Driving four hours with the air conditioning running on “ice cube” is colder than it sounds. The Electrician and I suffered through the chilly trip with visions of the slumped cake that would result from turning down the AC keeping us going. Besides, we had our love to keep us warm, right?

I made the final assembly, aided by the piping bag of green buttercream I took “to go” on our icy road trip, in the wine cooler of the restaurant where we would eat our wedding dinner the next day. Part of me struggled to believe the whole thing was there, lovely, and complete, after all the time I spent worrying about it leading up to the wedding weekend. I probably had every version of the “smashed cake” or “dropped cake” or “something dropped on the cake” dream in existence.

After all this writing, I suppose I should share the photos I snapped of our little green cake before The Electrician and I sliced into it. There will, I’m certain, be better photos of the thing when I get the final work back from our photographer, but this is what I have for now. I’m pleased with how it turned out, and it went nicely with our quite vintage but just a little bit funky wedding.

Close up of some of the flowers, which are all gum paste with buttercream centers. I don’t wire my flowers so they stay completely edible.

High angle shot with all the little fru-fru flowers.



It kind of brightens up the place, right? 

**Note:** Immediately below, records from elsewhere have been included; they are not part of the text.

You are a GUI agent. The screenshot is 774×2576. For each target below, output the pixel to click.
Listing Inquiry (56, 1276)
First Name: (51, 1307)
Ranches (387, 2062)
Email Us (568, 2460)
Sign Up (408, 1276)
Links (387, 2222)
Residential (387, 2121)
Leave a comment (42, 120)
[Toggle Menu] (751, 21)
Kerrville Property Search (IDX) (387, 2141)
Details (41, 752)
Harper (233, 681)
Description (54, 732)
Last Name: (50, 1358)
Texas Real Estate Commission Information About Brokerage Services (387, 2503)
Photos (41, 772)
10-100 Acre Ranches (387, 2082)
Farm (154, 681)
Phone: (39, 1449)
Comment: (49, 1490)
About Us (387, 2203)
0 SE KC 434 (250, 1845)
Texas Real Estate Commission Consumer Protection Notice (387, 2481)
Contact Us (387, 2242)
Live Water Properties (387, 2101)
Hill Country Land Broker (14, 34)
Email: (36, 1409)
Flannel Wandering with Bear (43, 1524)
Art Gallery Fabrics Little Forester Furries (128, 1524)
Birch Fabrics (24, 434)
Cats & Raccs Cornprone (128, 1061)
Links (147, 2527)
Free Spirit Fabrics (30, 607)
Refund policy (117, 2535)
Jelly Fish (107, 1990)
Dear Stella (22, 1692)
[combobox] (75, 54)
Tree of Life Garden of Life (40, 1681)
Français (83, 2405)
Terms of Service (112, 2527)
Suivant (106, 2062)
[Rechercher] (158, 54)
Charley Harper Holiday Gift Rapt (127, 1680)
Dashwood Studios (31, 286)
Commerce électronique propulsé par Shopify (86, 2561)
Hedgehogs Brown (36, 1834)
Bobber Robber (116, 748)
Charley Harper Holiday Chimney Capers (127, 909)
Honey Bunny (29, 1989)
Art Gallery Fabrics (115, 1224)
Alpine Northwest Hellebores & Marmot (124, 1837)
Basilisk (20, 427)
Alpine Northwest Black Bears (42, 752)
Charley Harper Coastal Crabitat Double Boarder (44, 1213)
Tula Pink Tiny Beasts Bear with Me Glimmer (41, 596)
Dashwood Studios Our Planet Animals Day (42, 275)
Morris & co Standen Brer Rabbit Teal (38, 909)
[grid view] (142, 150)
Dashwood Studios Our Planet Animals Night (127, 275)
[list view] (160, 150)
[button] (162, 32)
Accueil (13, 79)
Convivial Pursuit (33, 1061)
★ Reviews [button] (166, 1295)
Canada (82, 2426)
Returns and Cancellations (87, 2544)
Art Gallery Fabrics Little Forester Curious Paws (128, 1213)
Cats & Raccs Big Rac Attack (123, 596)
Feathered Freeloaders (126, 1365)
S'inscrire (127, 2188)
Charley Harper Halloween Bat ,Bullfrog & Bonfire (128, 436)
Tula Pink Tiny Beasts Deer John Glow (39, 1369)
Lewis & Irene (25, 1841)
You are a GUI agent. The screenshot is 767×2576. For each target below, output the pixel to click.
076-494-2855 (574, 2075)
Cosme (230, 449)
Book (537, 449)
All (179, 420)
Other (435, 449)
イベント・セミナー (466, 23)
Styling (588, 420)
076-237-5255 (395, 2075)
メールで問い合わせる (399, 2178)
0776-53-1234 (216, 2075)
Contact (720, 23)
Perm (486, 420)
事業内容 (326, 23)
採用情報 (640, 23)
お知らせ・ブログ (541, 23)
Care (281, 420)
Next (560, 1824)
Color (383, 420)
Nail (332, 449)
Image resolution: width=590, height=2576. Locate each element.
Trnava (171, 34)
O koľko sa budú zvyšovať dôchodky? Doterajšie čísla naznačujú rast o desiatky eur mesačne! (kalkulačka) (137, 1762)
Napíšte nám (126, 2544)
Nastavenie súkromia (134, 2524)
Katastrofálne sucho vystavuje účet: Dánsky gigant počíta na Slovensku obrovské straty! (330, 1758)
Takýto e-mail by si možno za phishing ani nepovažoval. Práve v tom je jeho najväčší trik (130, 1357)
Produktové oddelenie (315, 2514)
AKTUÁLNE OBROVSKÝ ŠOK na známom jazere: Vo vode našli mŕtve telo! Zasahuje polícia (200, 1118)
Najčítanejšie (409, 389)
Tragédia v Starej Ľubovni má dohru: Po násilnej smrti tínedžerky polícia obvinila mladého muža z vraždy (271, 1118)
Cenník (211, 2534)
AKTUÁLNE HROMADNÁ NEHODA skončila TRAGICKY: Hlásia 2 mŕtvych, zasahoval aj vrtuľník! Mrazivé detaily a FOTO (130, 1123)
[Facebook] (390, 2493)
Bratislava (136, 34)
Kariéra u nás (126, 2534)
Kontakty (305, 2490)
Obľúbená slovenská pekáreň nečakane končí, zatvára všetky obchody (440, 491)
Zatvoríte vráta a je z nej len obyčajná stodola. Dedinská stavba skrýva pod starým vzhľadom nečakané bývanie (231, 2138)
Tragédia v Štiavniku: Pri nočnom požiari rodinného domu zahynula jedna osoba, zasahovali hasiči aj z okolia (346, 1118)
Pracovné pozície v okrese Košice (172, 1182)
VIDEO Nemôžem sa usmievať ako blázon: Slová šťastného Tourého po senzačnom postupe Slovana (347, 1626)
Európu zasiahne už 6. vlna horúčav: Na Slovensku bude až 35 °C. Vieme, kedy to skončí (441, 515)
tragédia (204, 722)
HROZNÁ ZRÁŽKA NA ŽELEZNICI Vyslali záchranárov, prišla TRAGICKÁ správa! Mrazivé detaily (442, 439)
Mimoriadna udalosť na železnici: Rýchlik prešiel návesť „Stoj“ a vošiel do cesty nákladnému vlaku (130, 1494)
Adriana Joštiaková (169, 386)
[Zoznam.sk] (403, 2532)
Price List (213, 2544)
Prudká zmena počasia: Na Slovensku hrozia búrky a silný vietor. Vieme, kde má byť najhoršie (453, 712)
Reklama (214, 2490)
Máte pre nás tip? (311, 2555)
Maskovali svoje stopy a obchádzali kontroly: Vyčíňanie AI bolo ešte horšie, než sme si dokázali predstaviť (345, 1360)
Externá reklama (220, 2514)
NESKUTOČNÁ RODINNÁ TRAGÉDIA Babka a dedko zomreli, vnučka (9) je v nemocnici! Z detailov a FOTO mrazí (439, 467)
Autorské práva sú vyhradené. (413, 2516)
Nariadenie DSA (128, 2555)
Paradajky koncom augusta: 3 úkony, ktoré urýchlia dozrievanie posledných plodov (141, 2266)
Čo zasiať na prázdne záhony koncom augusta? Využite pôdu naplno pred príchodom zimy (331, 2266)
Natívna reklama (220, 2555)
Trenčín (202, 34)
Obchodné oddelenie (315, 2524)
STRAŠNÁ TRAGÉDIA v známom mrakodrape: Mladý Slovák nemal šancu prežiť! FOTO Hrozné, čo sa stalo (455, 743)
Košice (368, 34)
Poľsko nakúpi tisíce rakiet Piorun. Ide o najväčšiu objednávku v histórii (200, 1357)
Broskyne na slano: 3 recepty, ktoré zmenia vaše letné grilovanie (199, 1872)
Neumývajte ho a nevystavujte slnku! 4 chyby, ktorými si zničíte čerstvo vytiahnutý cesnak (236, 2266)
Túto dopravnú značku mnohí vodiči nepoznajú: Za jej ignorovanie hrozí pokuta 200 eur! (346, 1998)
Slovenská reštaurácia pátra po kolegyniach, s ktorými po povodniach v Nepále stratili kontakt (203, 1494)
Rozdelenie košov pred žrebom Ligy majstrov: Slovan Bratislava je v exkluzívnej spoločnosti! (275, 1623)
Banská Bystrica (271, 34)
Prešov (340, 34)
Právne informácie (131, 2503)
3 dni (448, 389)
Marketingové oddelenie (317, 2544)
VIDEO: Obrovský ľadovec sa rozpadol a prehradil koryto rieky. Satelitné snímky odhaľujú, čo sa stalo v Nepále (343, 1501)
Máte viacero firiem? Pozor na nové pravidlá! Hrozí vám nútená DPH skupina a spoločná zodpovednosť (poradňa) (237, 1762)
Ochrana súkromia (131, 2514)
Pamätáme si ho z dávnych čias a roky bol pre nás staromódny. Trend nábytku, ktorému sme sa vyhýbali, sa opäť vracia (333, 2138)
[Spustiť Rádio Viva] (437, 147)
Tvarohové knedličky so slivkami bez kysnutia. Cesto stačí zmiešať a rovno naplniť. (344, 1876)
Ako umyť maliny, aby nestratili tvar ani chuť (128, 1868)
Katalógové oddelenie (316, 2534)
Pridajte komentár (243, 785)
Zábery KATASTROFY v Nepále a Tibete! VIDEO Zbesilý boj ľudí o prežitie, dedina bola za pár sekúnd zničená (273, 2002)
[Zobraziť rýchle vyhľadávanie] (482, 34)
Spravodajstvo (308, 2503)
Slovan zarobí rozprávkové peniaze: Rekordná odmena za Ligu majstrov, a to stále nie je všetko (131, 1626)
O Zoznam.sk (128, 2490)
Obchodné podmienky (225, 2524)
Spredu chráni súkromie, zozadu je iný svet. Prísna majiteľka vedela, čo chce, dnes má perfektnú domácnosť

I am happy to report our very green cake was yummy, and it was actually moister than I thought it would be considering how far ahead I had to frost it. Wedding cake success! The top tier is now safely in my deep freezer, waiting to be enjoyed a little less than a year from now on our first anniversary. Never has a little cake travelled so many kilometers only to have have of it turn around and come home again.

Do me a favour? Don’t tell Sherman I have cake in the freezer, or he may start plotting to steal it for himself. He is building up quite the record of these things.